Самые обычные человеческие эмоции были ему в этот час абсолютно чужды. Сердце, мозг и телесная оболочка, по стечению каких-то совершенно немыслимых обстоятельств, больше, казалось, не составляли целого — того великого триединства, что ложится испокон веку в основу личности. Почему-то он не осознавал и этого. Перед ним, как в спорте, стояла цель и была задача пробиться к цели. Практически невыполнимая задача, которую он обязан был выполнить.
Ночь легла безлунная, низкие тяжелые облака продвигались медленно, задевая уступы скал, и, как будто просачиваясь сквозь них, наполняли округу холодной немой торжественностью.
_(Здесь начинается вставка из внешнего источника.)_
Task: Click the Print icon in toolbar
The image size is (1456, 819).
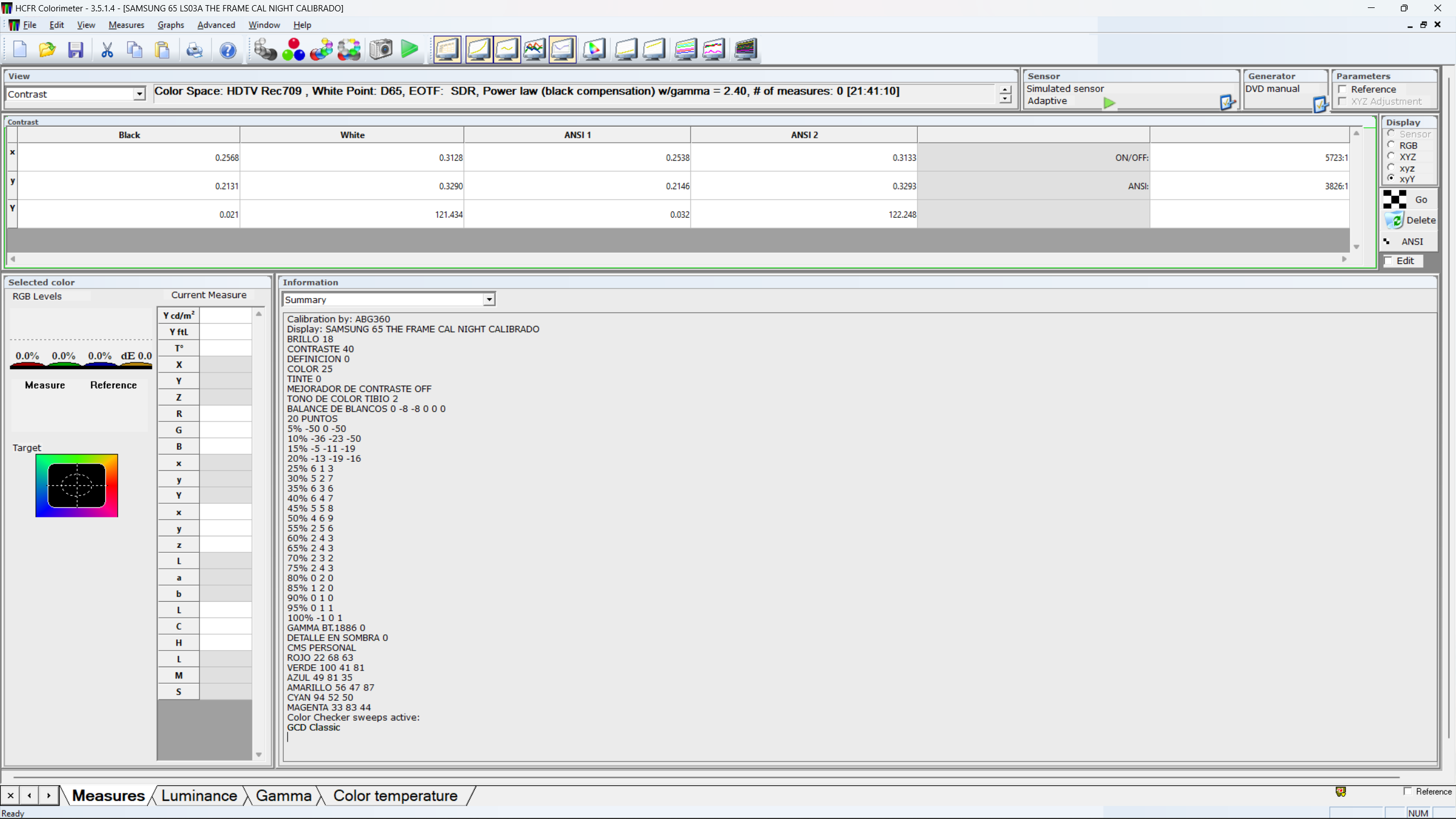Action: coord(194,49)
Говорят, что дьявол любит такие ночи, отличая их за тот особый цепеняще-интимный фон, на котором он и взрывает столь жестокий и бессмысленный фейерверк самых гнусных своих проделок.
Позади загадочного спортсмена, вдалеке, за оградой пансионата, вдруг тихонечко, будто вопрошающе, тявкнул пес; тут же долетел характерный, как при передергивании затвора, звук захлопнутой автомобильной дверцы, и вновь все стихло. В этот миг черный лыжник и ухнул внезапно в бездну, словно лишний, надоевший природе дорожный камень, сбитый резким порывом ветра. Ночь рванулась ему навстречу с кинжальным свистом, он, казалось, не скользил на лыжах, а падал, падал, неминуемо приближаясь к невидимому пока трамплину, как самоубийца к покатому краю крыши. Склон был крут, бесконечен, звучен и уже поэтому — изумителен. Крылья дьявола, казалось, расправились за спиной пилота с хрустящим смертельным шорохом, когда он скорее угадал, чем различил сквозь очки для ночного видения синеватый неровный край подлетевшей навстречу пропасти, самой первой и не самой пока опасной. И едва он разогнул наконец колени, точная невидимая пружина, сладко распрямившись, кинула его, как гладкое отточенное копье, в фиолетовую колючую бесконечность неба, где как раз показалась в разорванных тучах белая безжизненная луна. Черный человек легко рассекал пространство над безмолвной корявой пропастью, над округой, ставшей снова на время четко видимой и объемной, над притихшей землей, которая могла встретить его через несколько секунд для короткой транзитной встряски, но могла и не встретить. В этом дьявольском спуске не было предусмотрено никаких гарантий.